CLASSES ↑ beginner to advanced ↓

CONVERSION RATE ACADEMY

Basic Stats for CRO: Reading Test Results

When you open a test results screen, it’s tempting to jump straight to the uplift column and declare a winner.
That instinct is exactly how teams ship false positives.

This article explains what each row and column means, and why you often need to wait.

Start With the Core Idea

Testing doesn’t ask:

“Which variation looks best right now?”

It asks:

“Based on the data we’ve collected so far, how confident are we that this result is real?”

Every row in your results table is a snapshot of partial information. Early on, the numbers are unstable. Over time, they harden into something you can trust.

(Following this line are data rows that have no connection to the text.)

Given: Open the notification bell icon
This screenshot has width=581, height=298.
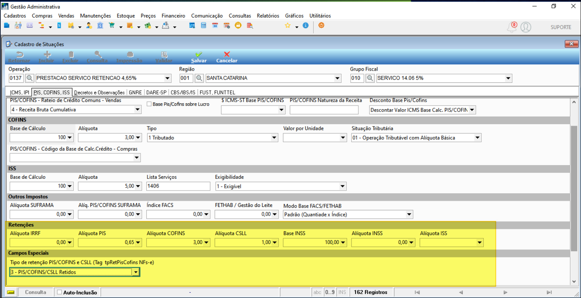Looking at the screenshot, I should point(512,27).
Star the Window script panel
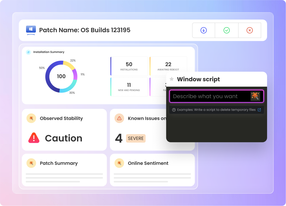Screen dimensions: 286x206 coord(172,79)
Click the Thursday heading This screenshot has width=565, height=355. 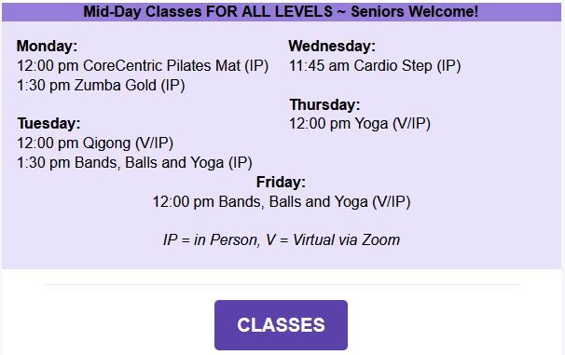[x=324, y=104]
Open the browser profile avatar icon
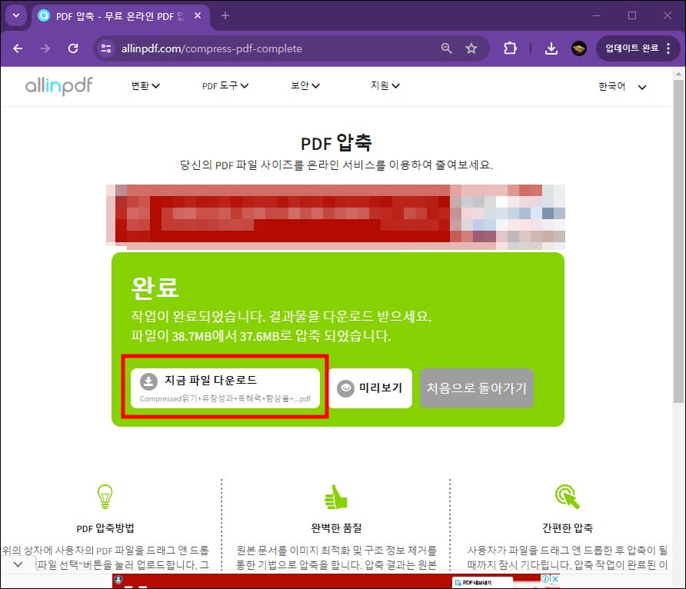Screen dimensions: 686x589 tap(578, 48)
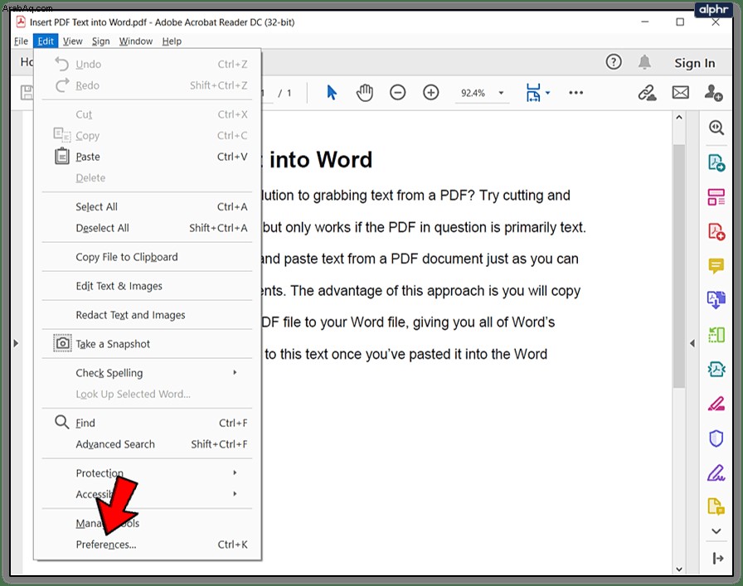Open the Protect shield tool in sidebar
Viewport: 743px width, 586px height.
pos(716,438)
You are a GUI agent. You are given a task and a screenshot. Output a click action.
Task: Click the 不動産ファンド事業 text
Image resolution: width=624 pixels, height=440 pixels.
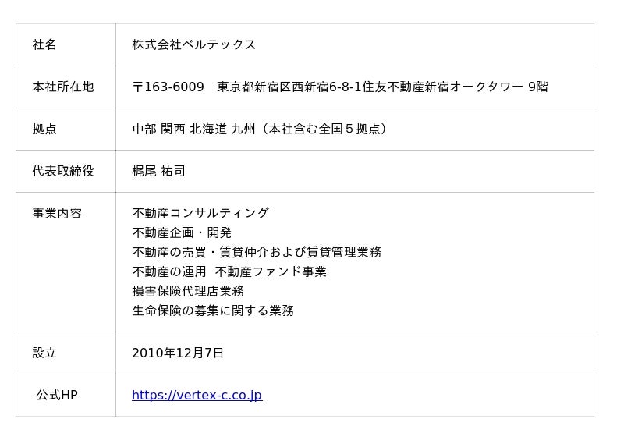271,272
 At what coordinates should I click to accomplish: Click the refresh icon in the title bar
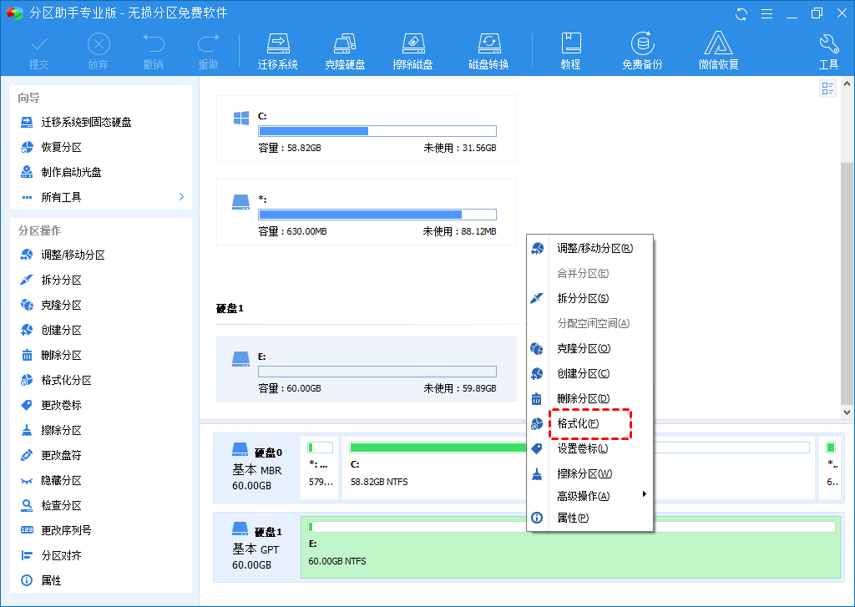742,13
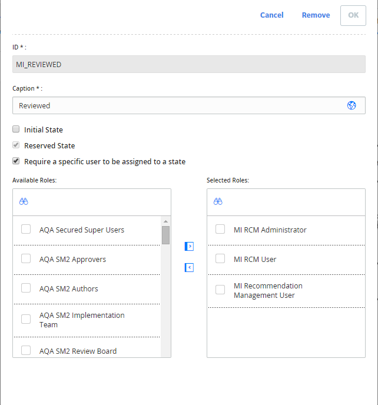Screen dimensions: 378x405
Task: Toggle the Initial State checkbox
Action: tap(16, 129)
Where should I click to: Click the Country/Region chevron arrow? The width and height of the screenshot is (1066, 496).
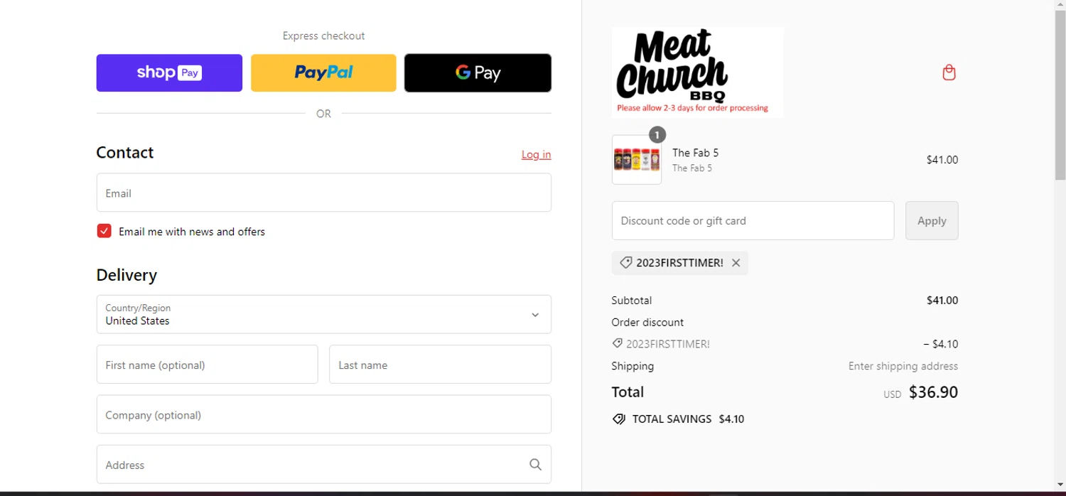[x=535, y=315]
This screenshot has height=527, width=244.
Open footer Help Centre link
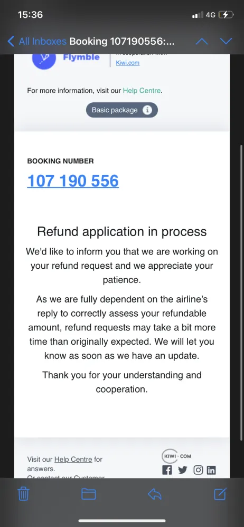coord(73,459)
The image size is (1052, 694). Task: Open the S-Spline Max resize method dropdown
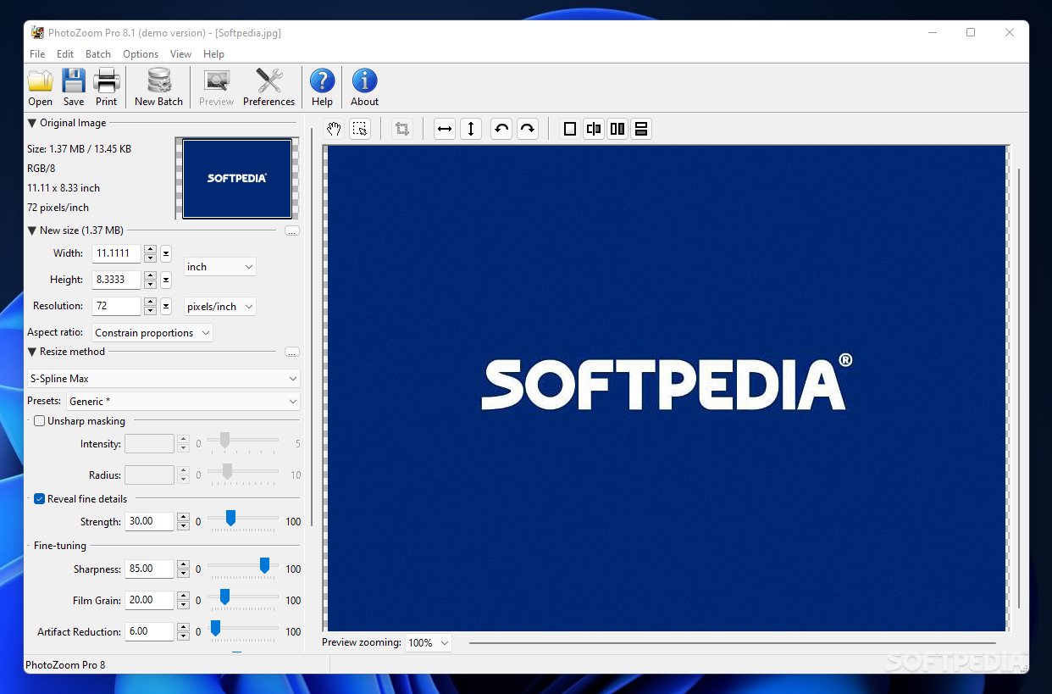point(163,379)
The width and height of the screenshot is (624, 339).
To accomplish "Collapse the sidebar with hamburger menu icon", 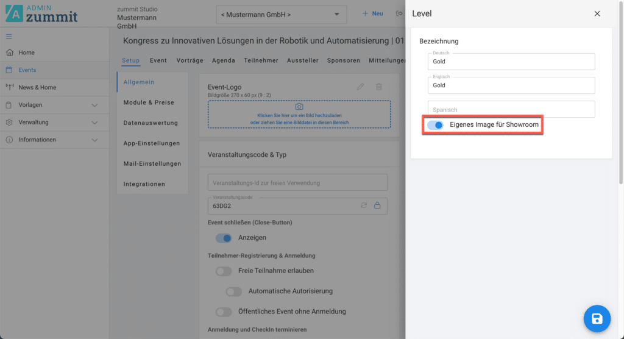I will click(x=9, y=37).
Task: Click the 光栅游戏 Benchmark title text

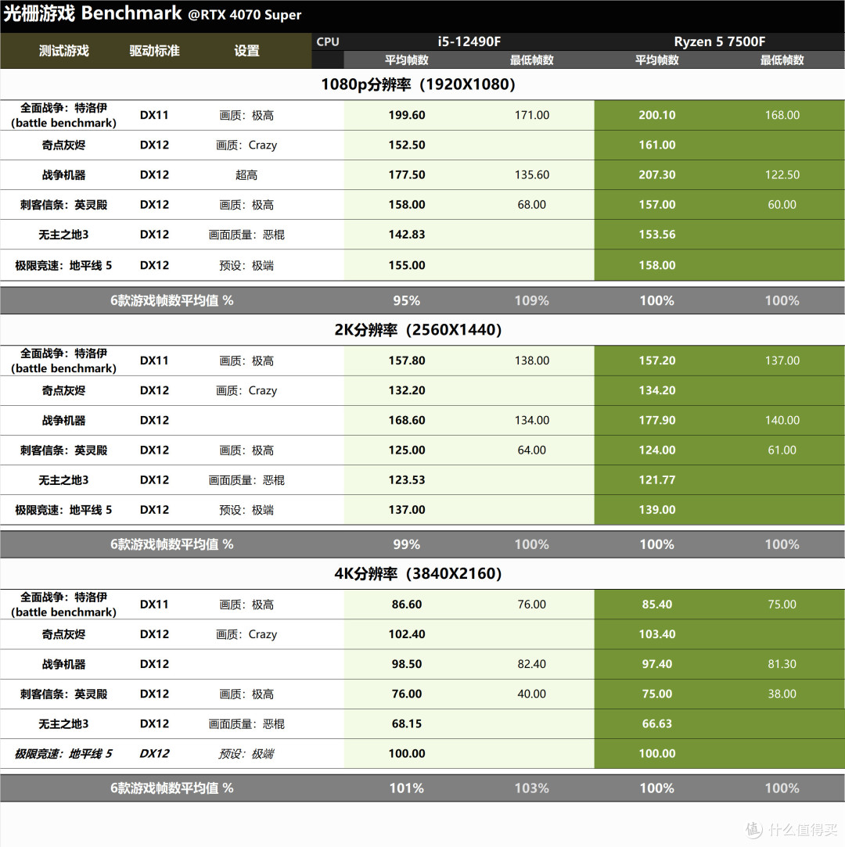Action: click(x=92, y=13)
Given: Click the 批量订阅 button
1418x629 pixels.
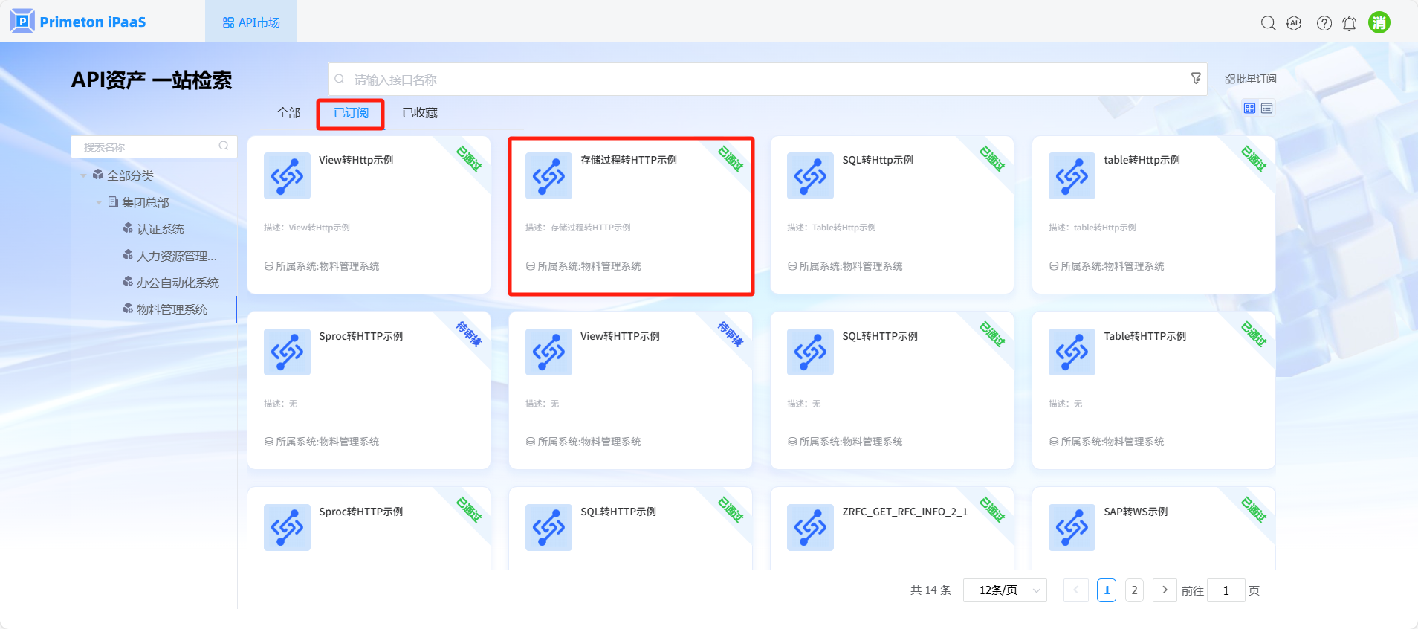Looking at the screenshot, I should [x=1251, y=79].
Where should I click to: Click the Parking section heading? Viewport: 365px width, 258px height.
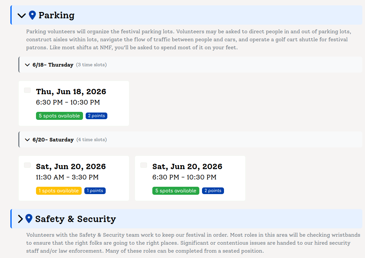pyautogui.click(x=56, y=15)
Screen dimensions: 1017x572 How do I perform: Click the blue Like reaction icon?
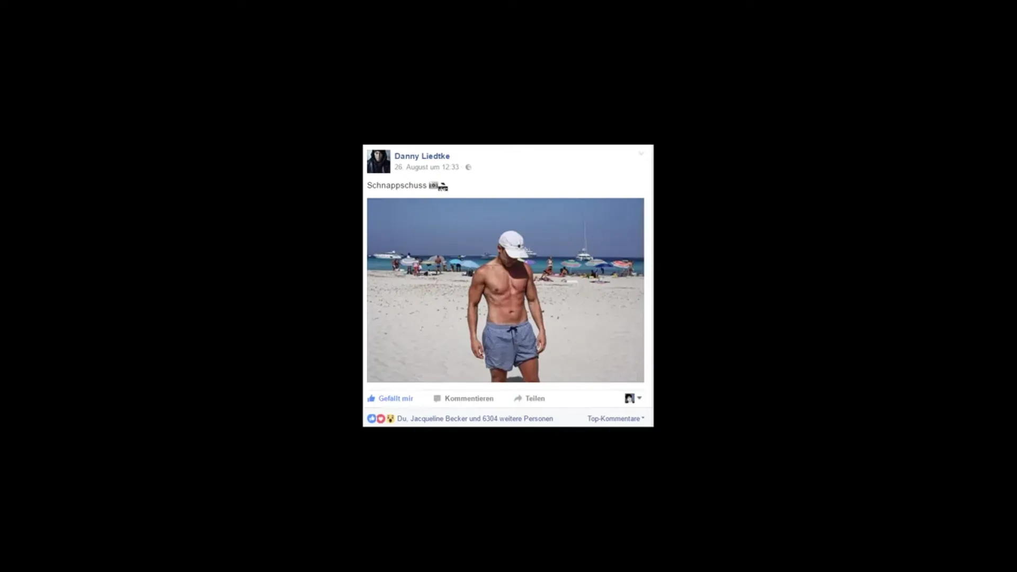[371, 418]
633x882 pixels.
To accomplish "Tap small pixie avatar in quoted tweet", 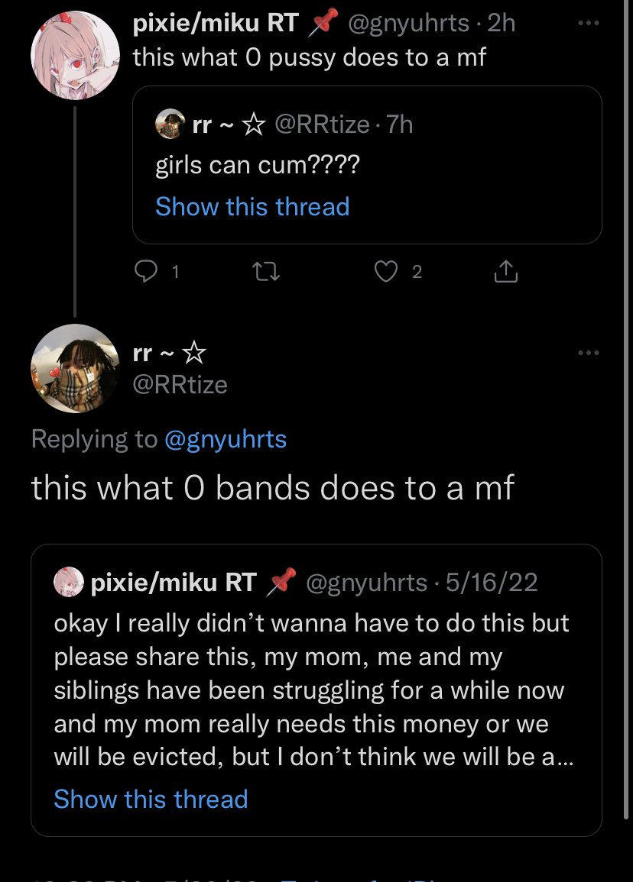I will pyautogui.click(x=69, y=583).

Column-by-Column Breakdown

Variation

This is simply the version of the page or element being tested.

Variation A is usually the control (your current version)
Variations B, C, D are alternatives designed to solve the same problem in different ways.

Visits

This is the number of users who were shown that variation.

Small sample sizes produce volatile results.

Early tests often show dramatic swings that later disappear.

If visits are low, confidence will be low, no matter how exciting the uplift looks.

Conversions

This is how many of those visitors completed the primary goal (purchase, signup, etc.).

Important:

A difference of just 2–3 conversions can massively change early percentages.This is why “we’re up 30%!” is meaningless without enough data.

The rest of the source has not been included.